TO-DO LIST:
**A)** Answer these from the pencil story about a first-grade class:
(i) How late does the student arrive, and at what time?
(ii) How many pencils does Elizabeth have in her pouch?
(iii) Why does Elizabeth want the student to have a pencil with an eraser?
**B)** Using the pencil story about a first-grade class, tell whether each statement agrees with it, and back each answer with the exact words that settle it:
(i) The late student came in with a backpack.
(ii) Elizabeth offered her new red pencil.
(iii) The teacher calls pencils a minor logistical frustration.
**C)** Transcribe the part of the pencil story about a first-grade class that opens with the words containing "Pencils are a" and closes with "had all year.".

SELECTION:
+---+
Small Acts with Great Love

"We can do no great things, only small things with great love" -Mother Teresa

Pencils are a problem in 1st grade. Someone doesn't have one, someone else can't find theirs, someone else's isn't sharp, the list of pencil woes goes on and on and on. But this, one of my biggest logistical frustrations, brought me the greatest moment of clarity I've had all year.

It's 9:15 on a Tuesday and one of my most challenging students walks into class 45 minutes late. He holds nothing in his hands and has no backpack on his back. Ok, I take a deep breath and keep going with the lesson while helping this little guy get settled. His neighbor, Elizabeth, offers him one of her pencils so he can do his work. "Perfect," I thought, waiting for her to choose which pencil she wanted him to borrow from her pouch. She had a few different ones in there, 7 to be exact, all at different stages of their pencil-lives. I expect her to take out her most beat up, dingy looking pencil she wouldn't mind losing in case he doesn't remember to give it back.

Instead Elizabeth tells me, "He can take my new red one. I want him to have one with an eraser. Because he might make a mistake and need to erase it. I want to give him my best."

I felt slightly disoriented for half a second before taking that perfect, red pencil from her and giving it to her neighbor to use. I had just witnessed the greatest act of compassion a 6-year-old could bestow.
+---+
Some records
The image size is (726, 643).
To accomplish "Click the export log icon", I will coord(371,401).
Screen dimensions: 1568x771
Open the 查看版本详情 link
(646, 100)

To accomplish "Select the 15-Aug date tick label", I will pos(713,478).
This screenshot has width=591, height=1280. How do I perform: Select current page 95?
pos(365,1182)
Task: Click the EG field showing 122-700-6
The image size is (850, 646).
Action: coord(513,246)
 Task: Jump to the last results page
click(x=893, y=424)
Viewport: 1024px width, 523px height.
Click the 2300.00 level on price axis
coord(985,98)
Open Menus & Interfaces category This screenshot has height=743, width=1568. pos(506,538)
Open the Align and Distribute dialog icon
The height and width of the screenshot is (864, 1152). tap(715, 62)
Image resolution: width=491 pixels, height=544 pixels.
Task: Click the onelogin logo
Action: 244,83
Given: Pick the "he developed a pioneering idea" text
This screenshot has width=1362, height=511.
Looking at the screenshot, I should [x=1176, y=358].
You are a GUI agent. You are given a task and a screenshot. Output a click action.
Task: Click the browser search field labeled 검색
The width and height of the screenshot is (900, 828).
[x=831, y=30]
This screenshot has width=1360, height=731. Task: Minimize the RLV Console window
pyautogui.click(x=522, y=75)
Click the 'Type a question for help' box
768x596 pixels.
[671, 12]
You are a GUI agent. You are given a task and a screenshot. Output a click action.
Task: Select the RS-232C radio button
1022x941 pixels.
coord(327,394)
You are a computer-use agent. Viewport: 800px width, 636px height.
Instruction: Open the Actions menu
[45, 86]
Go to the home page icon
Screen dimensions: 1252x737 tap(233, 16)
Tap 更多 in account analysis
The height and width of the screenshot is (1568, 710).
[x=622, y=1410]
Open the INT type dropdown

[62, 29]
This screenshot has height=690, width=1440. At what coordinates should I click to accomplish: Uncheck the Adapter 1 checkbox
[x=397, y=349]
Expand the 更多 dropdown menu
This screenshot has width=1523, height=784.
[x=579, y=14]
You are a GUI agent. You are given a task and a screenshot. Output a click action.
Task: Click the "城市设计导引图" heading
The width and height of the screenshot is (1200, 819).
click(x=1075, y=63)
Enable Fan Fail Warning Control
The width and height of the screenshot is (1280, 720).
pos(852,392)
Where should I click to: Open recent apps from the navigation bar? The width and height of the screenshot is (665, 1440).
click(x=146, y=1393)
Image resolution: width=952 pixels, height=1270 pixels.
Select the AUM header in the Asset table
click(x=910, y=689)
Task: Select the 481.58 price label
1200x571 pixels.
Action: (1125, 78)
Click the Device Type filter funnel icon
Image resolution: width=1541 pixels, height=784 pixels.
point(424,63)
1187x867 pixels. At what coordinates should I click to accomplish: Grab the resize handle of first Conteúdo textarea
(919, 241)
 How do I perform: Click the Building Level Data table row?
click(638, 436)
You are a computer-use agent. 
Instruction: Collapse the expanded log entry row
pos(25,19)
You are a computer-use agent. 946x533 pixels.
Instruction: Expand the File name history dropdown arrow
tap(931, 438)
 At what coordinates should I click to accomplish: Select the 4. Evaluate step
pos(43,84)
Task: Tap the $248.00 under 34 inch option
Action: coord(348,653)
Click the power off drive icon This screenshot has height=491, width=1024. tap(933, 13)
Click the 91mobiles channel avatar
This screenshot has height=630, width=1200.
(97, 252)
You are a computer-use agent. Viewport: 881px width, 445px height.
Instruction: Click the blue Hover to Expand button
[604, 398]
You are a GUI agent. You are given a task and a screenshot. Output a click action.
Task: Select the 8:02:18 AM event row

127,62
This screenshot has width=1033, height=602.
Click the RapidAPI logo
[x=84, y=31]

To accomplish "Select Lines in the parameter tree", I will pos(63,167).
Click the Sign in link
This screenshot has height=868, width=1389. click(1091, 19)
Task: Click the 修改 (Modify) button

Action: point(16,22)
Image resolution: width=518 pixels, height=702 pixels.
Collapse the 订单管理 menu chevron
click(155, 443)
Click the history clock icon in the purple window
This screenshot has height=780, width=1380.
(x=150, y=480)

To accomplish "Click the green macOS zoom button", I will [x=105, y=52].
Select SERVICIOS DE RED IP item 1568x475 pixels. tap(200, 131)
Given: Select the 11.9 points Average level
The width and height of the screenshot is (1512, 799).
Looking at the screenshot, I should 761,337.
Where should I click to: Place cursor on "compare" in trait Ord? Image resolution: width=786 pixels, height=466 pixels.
+---+
SOLUTIONS:
**A)**
(i) He arrives 45 minutes late, at 9:15 on a Tuesday.
(ii) Seven.
(iii) Because he might make a mistake and need to erase it.

**B)**
(i) No: "He holds nothing in his hands and has no backpack on his back."
(ii) Yes: "He can take my new red one."
(iii) No: "one of my biggest logistical frustrations"

**C)**
Pencils are a problem in 1st grade. Someone doesn't have one, someone else can't find theirs, someone else's isn't sharp, the list of pencil woes goes on and on and on. But this, one of my biggest logistical frustrations, brought me the greatest moment of clarity I've had all year.